Oggi, con tre amici primi che soci, propone una cucina che mette al centro le ricette e le lente cotture del Piemonte, arricchite da un uso piuttosto importante di spezie in ricordo della sua infanzia in Marocco, e dei gusti locali, seguiti dai continui viaggi della madre in India e relativi ritorni con sapori nuovi da scoprire. I ricordi vivono e si trasformano oggi in ricette di un ben più maturo Lorenzo Careggio. I gusti sono in equilibrio e ricercati, un gourmet fine ma intenso, e che non lascia vuoti, ma soprattuto s’ispira e omaggia la cucina italiana, senza troppe contaminazioni.

Il tuo primo ricordo legato alla pasta?

Sicuramente gli agnolotti di Natale, che cerco, e mi impegno nel farli ogni anno, per la famiglia, seguendo la ricetta di mia nonna. Un agnolotto classico, con brasato di vitello e maiale, con sugo al sangue, funghi secchi e un fondo di carne. Un piatto a cui mi ci dedico almeno una giornata, un omaggio alla tradizione. 

Cosa rappresenta per te la pasta?

▶ _Cosa si chiede_:
(1) Rispondi alle seguenti domande sul brano dedicato al cuoco Lorenzo Careggio.
(a) In quale paese ha trascorso l'infanzia Lorenzo Careggio?
(b) Da quale paese la madre tornava con sapori nuovi da scoprire?
(c) Con quali carni è preparato il brasato degli agnolotti di Natale?
(2) Prosegui il brano sul cuoco Lorenzo Careggio a partire dall'ultima frase riportata.

▶ _Materiale fornito_:

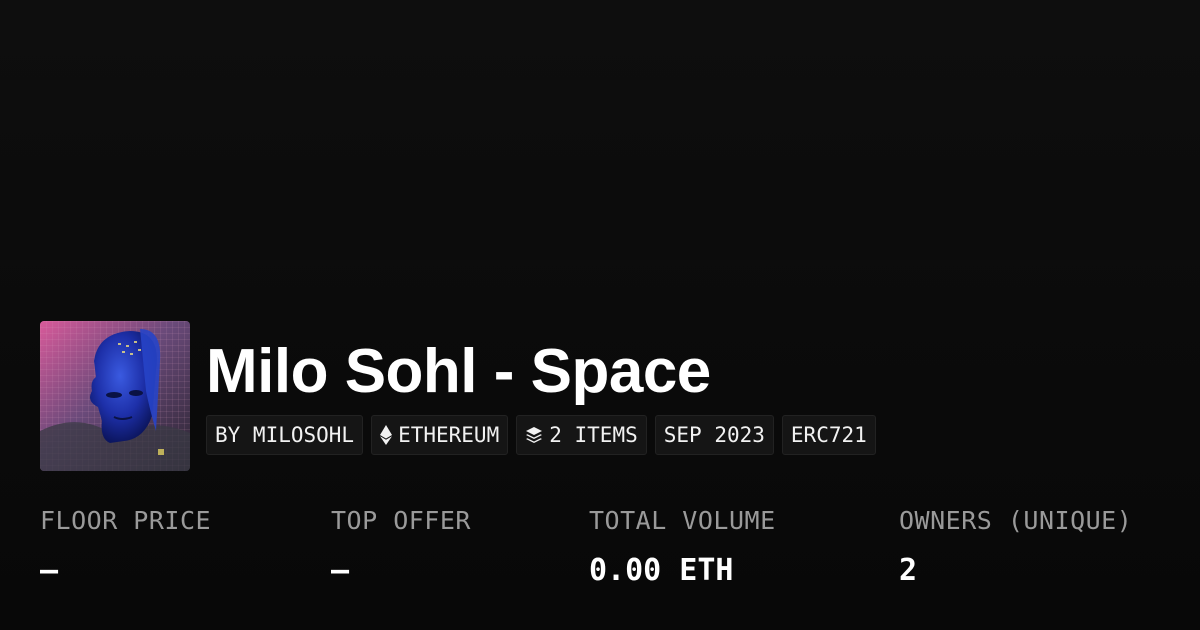 The width and height of the screenshot is (1200, 630). Describe the element at coordinates (449, 435) in the screenshot. I see `chain-label: ETHEREUM` at that location. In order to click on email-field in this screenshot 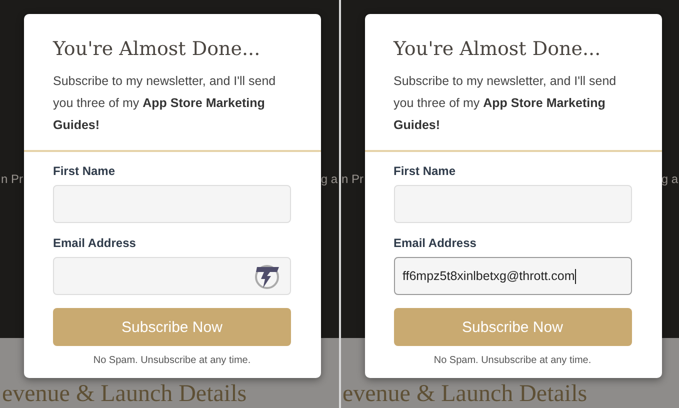, I will do `click(172, 276)`.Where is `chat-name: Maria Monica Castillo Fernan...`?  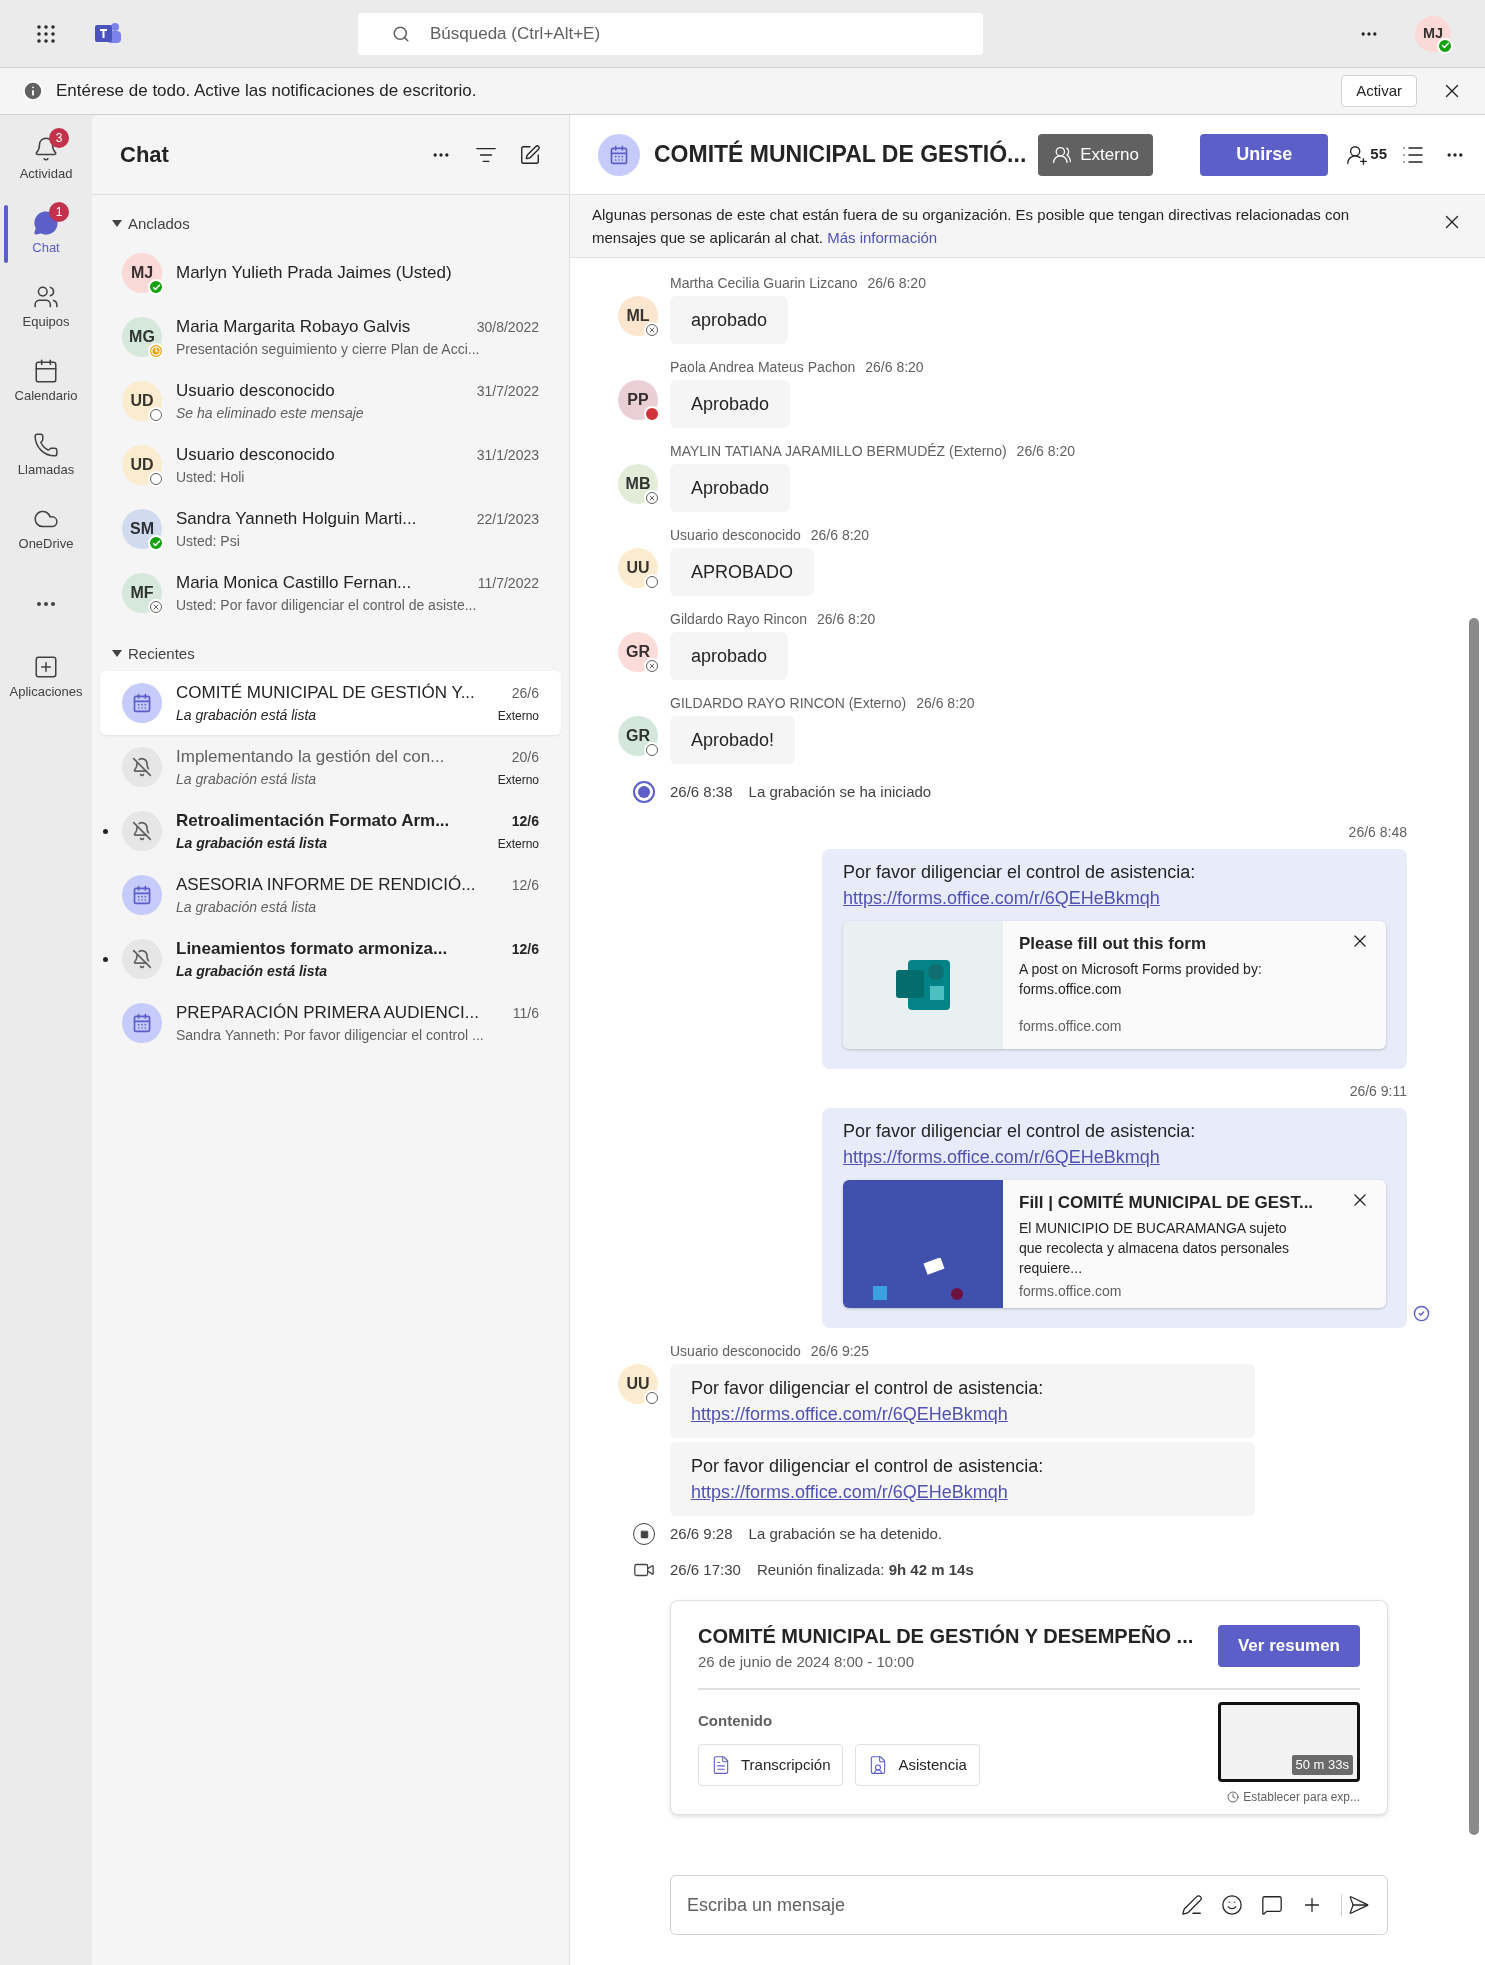
chat-name: Maria Monica Castillo Fernan... is located at coordinates (294, 582).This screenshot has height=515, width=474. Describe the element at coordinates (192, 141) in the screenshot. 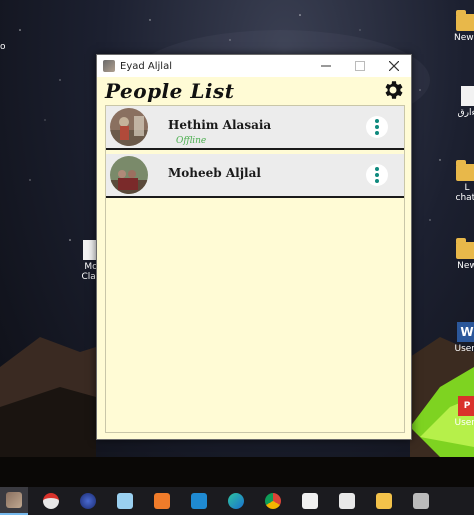

I see `status-label: Offline` at that location.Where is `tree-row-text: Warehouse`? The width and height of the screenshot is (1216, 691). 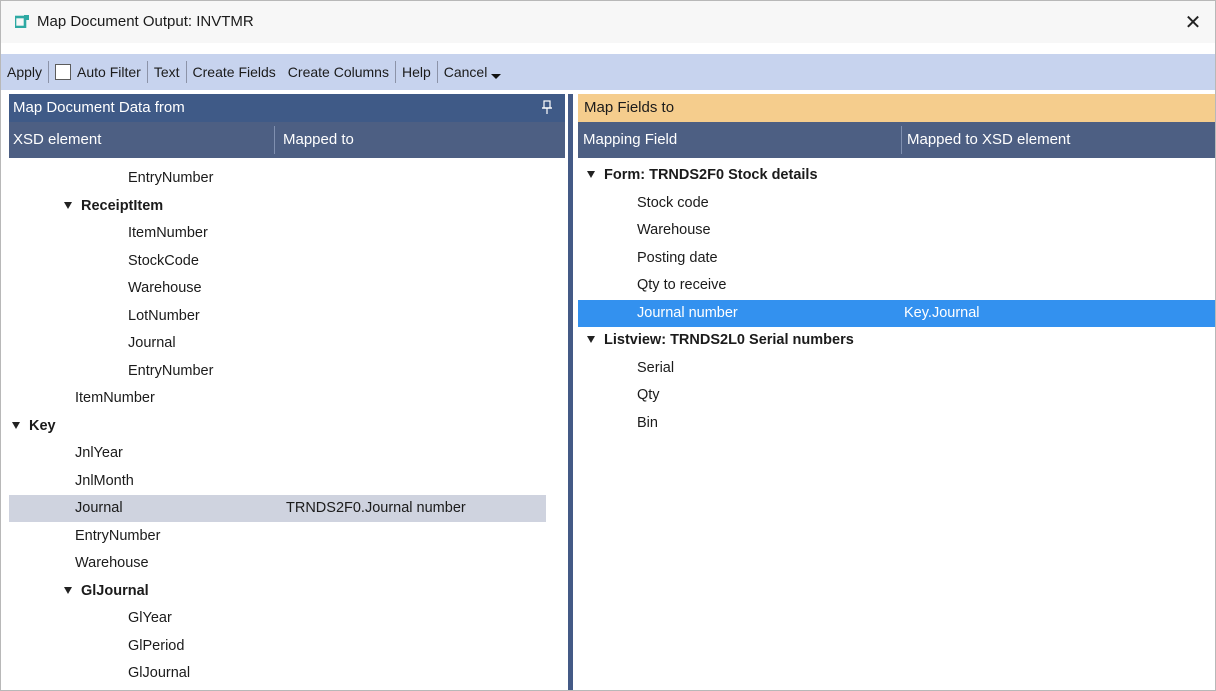 tree-row-text: Warehouse is located at coordinates (112, 563). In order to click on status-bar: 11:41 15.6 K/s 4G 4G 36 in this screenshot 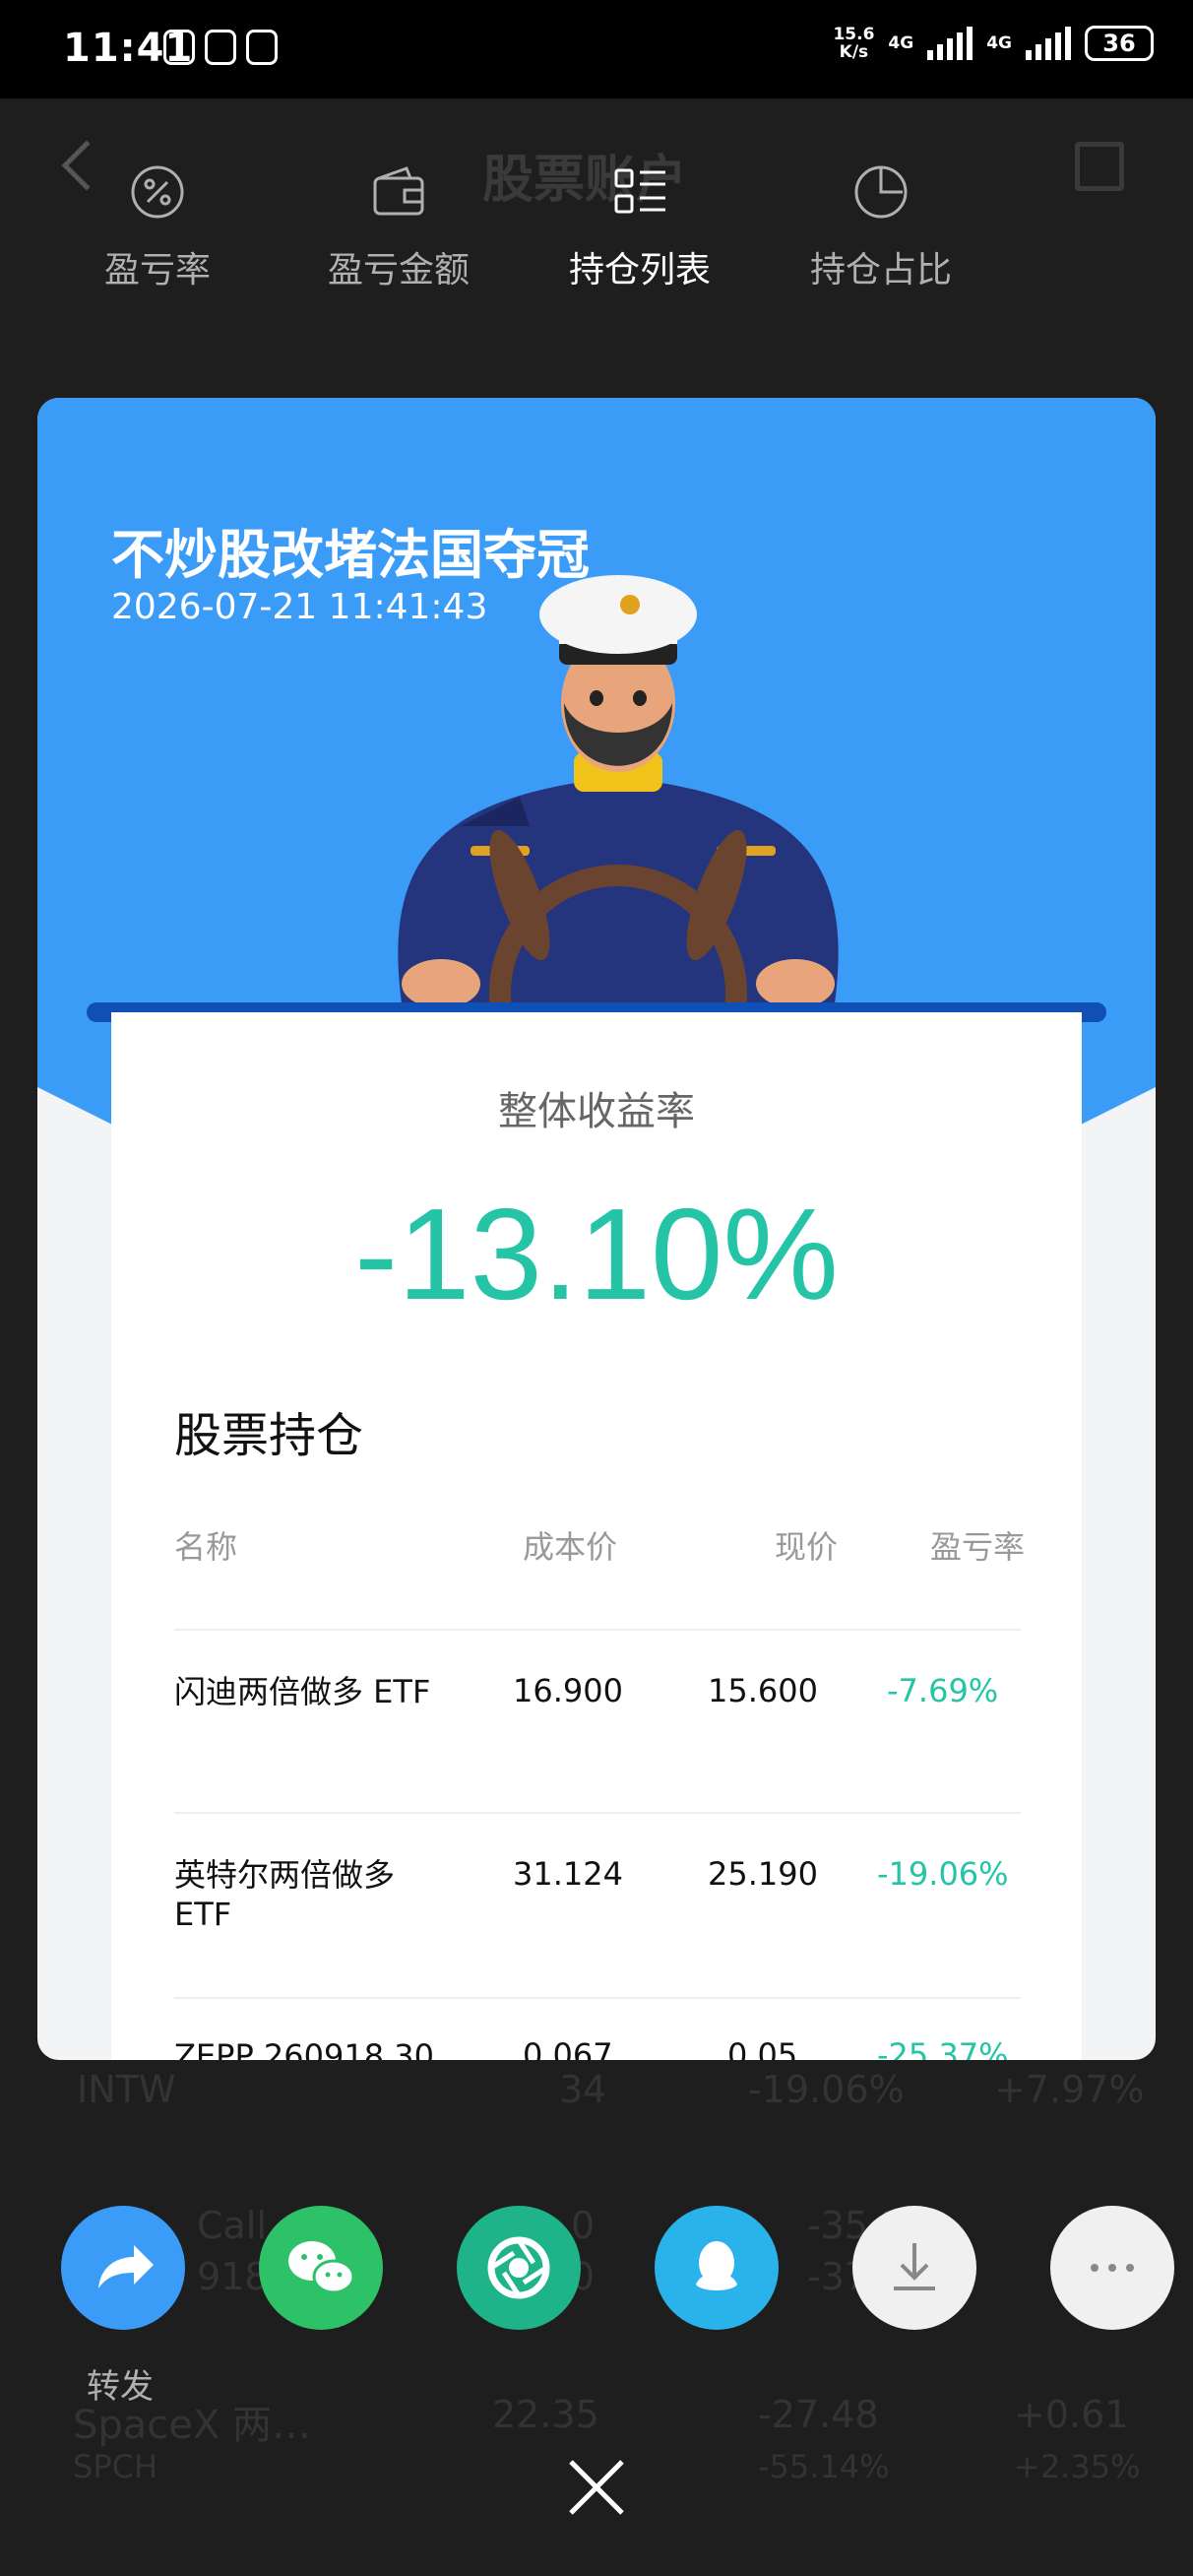, I will do `click(596, 49)`.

▶ _Risposte per compito_:
(1)
(a) In Marocco.
(b) Dall'India.
(c) Con vitello e maiale.

(2)
Rappresenta il mangiare italiano per eccellenza, la pasta, oltre ad essere identificativa nel mondo, è una cosa che tutti gli italiani in primis sanno fare, è la punta dell’iceberg della nostra cucina se vogliamo. Più vado a fondo e più capisco quanto può diventare complesso un piatto di pasta. E, non ultimo, chiunque sa farlo, e riempire la tavola con gioia. 

C’è un piatto di pasta che ha forgiato il tuo percorso o che ti ha fatto fare lo “switch”?

Un piatto di pasta assaggiato durante il mio percorso all’Accademia di Niko Romito ad opera di chef De Blasio, che ha proposto dei capelli d’angelo al burro e limone. Un qualcosa di semplice apparentemente ma che mi ha fatto capire come non bisogna rovinare alcun elemento se si vuole ottenere risultati eccezionali. Da allora non mi sono mai fermato nello sperimentare, diventando sempre più esigente.

Che tipo di pasta proponi nel tuo ristorante? E se l’acquisti, da quali produttori ti rifornisci?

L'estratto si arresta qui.